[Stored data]
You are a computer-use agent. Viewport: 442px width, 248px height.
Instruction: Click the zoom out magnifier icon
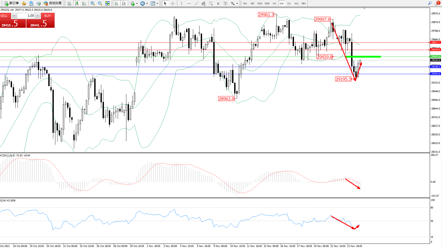pyautogui.click(x=100, y=3)

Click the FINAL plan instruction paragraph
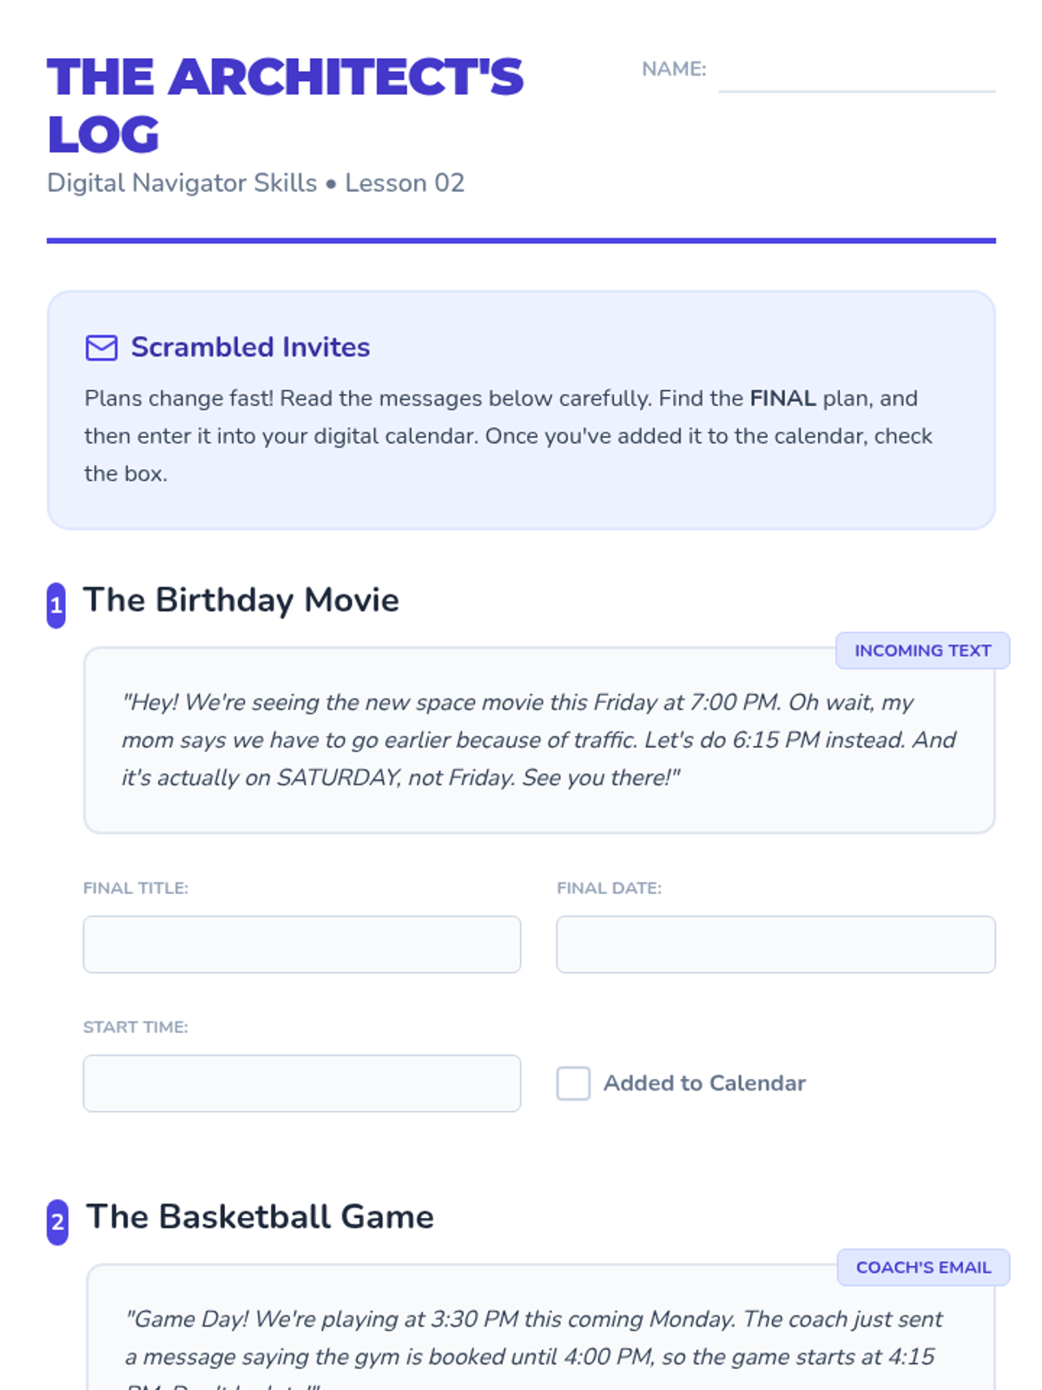point(509,436)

● Exercise brief
Could you transcribe the records above exactly, leaving out any pictures?

● Solution for this task
You are a computer-use agent. Viewport: 442px width, 248px height.
Instruction: Click the zoom out magnifier icon
pyautogui.click(x=100, y=3)

Click the FINAL plan instruction paragraph
point(509,436)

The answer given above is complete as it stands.